Stored data entries
-*-*-

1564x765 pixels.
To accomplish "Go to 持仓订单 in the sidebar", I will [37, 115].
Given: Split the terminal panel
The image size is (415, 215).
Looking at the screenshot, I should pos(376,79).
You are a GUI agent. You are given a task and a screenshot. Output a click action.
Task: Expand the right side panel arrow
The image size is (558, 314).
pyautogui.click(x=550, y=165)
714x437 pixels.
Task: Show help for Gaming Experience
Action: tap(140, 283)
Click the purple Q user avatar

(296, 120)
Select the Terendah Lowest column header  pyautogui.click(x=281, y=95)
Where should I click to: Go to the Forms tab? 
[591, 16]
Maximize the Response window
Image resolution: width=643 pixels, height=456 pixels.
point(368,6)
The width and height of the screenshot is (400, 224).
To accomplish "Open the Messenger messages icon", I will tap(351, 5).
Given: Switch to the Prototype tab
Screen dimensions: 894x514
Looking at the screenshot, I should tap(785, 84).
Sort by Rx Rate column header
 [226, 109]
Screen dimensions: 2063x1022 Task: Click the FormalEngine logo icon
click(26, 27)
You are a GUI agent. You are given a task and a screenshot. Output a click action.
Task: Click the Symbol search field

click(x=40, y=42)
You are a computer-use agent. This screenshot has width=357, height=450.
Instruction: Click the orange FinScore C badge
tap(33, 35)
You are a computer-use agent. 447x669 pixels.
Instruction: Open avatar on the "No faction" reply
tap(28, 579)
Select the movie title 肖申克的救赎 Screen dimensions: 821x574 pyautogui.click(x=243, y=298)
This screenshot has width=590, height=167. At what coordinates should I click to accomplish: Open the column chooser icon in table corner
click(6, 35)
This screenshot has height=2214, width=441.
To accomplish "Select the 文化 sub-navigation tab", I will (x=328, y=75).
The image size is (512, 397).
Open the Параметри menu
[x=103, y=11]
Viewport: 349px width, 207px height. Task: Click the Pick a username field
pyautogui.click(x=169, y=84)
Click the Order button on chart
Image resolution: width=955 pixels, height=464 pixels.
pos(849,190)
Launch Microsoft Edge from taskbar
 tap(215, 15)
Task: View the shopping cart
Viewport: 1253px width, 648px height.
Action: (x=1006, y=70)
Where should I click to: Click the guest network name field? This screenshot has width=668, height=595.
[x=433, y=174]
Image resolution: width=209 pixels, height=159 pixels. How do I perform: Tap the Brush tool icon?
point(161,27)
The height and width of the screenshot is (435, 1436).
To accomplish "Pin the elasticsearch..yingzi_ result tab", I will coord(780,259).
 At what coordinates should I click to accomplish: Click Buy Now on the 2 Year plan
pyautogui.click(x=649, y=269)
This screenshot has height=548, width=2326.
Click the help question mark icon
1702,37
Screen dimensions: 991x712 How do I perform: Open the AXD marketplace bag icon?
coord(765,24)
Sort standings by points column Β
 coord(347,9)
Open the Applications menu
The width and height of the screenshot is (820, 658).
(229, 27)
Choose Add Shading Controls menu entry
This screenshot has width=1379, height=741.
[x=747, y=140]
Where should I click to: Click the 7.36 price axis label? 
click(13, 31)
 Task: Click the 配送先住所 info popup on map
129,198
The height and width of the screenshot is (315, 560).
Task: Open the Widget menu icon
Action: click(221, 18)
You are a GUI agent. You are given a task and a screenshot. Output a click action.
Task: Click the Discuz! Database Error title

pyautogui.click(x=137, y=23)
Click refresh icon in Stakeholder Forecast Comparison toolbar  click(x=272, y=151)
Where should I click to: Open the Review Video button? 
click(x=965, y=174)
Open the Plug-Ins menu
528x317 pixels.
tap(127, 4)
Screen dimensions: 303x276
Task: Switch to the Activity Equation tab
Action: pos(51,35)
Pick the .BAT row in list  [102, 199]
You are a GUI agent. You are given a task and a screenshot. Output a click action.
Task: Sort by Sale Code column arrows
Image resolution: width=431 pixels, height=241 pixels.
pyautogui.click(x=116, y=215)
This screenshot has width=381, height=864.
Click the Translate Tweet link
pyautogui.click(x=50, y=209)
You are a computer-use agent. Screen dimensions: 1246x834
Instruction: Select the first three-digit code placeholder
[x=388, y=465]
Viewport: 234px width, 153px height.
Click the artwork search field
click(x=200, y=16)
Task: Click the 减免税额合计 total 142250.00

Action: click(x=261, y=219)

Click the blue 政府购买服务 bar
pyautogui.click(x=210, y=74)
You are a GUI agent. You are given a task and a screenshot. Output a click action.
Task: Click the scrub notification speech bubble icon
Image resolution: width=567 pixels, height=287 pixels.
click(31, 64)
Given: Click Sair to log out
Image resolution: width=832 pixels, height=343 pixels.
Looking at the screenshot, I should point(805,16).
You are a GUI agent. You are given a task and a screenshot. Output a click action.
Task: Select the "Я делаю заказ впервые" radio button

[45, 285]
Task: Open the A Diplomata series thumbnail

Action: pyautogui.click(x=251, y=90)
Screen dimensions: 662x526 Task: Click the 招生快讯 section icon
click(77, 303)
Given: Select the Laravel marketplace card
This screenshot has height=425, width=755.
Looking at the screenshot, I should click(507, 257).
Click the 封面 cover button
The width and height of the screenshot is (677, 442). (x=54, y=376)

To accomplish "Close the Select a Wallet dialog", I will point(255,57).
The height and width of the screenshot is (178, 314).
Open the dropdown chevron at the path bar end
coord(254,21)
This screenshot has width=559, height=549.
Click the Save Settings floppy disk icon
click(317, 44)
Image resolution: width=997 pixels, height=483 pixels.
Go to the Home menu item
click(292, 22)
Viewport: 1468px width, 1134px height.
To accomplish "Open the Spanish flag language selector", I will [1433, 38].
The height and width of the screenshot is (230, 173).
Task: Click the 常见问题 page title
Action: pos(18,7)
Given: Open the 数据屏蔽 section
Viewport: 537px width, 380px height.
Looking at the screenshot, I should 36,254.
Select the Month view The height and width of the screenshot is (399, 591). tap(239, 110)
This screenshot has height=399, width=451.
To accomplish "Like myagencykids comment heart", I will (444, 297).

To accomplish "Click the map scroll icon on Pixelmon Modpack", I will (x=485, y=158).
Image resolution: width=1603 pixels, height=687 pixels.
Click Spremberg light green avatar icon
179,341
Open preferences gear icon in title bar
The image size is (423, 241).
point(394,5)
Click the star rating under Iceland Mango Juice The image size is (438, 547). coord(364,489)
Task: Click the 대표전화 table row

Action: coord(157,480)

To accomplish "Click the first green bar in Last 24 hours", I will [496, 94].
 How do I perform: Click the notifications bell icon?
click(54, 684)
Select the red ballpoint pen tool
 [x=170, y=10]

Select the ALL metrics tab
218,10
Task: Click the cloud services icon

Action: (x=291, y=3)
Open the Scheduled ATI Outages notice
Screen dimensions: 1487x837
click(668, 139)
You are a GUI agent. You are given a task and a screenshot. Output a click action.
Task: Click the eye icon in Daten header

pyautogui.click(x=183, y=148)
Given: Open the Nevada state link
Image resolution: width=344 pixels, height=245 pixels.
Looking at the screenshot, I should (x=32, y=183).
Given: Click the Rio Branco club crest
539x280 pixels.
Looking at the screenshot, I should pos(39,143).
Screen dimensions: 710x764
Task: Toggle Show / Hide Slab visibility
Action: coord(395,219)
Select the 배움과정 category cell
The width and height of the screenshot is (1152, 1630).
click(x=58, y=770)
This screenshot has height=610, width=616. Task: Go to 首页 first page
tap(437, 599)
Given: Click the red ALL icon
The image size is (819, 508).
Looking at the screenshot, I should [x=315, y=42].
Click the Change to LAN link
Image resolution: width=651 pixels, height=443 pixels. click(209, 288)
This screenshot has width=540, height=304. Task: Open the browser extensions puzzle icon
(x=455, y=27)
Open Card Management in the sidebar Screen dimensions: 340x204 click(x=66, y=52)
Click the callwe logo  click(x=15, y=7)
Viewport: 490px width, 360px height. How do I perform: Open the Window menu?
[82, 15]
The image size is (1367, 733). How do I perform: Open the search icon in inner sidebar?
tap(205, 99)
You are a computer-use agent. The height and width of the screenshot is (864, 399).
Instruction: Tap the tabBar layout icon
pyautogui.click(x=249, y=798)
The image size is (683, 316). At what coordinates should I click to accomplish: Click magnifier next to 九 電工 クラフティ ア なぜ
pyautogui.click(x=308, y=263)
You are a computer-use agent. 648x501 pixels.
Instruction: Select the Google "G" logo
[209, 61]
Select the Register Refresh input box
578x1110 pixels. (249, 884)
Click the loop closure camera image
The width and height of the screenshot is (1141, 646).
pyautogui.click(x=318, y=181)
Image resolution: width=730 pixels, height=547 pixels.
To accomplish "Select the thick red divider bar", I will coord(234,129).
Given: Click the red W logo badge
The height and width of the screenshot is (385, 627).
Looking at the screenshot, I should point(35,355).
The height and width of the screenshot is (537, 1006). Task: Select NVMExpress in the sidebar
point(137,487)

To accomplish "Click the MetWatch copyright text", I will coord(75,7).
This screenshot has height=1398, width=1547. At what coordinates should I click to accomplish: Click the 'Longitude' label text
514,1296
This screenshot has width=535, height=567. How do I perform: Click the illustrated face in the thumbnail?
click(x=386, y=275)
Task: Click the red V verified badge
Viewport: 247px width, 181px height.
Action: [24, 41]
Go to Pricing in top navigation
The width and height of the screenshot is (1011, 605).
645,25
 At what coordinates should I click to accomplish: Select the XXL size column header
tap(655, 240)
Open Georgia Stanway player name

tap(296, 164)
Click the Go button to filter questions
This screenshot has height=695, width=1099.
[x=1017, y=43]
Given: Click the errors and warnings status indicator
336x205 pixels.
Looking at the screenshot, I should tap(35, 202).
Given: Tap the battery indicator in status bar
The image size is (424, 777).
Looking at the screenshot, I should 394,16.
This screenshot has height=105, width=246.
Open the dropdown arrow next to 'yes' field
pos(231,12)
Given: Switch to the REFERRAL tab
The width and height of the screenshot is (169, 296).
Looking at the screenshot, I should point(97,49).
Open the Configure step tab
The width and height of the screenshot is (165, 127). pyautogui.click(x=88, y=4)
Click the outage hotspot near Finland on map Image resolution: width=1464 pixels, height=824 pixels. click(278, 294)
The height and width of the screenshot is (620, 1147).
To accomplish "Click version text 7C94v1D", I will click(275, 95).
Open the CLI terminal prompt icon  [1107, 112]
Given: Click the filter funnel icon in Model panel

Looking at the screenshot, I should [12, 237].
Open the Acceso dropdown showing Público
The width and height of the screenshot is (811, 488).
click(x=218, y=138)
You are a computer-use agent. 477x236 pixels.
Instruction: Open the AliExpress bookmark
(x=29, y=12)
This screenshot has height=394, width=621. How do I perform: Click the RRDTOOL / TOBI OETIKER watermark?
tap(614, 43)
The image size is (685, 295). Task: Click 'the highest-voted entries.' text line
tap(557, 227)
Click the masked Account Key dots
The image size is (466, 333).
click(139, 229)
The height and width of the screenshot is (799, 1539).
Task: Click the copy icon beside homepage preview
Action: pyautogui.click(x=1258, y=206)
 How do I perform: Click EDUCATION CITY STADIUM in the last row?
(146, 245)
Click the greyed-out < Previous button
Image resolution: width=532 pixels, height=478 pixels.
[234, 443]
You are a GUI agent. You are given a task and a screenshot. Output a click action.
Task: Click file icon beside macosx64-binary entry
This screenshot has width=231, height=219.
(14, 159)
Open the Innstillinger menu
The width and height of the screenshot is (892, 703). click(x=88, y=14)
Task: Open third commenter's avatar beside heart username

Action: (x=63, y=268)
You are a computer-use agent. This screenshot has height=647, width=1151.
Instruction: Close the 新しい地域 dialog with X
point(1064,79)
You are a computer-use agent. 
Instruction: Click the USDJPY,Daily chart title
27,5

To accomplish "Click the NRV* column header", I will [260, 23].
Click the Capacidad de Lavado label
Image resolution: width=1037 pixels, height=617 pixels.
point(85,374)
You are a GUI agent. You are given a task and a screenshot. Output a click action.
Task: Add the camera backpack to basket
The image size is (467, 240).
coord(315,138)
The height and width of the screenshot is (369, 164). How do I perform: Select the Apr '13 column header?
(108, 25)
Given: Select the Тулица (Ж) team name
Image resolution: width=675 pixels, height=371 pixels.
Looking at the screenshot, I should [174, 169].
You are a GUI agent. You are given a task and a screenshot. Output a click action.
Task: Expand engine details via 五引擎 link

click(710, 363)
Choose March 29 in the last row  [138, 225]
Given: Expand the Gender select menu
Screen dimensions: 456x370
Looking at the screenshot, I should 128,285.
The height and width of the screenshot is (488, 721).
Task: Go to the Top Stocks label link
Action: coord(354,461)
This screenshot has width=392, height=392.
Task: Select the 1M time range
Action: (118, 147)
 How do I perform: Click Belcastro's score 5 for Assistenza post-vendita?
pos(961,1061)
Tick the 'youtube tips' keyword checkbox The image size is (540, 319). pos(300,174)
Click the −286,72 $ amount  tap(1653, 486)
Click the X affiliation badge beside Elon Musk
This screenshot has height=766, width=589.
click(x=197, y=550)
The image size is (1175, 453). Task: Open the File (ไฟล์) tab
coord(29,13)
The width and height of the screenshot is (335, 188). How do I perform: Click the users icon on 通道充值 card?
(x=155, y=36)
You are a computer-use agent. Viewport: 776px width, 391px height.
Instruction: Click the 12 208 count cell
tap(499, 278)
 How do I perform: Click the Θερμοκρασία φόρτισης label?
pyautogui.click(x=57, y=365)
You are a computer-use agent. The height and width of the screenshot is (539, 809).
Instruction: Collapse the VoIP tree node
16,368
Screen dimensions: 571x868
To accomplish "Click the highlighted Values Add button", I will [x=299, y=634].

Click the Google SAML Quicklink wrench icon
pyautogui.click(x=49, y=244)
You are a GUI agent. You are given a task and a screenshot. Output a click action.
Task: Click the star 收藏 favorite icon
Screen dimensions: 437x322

-*-*-

- **What to produce**
Using the records, find the number of lines in which the string "status" occurs. Reply with that number alone.

- **Answer for the task**
2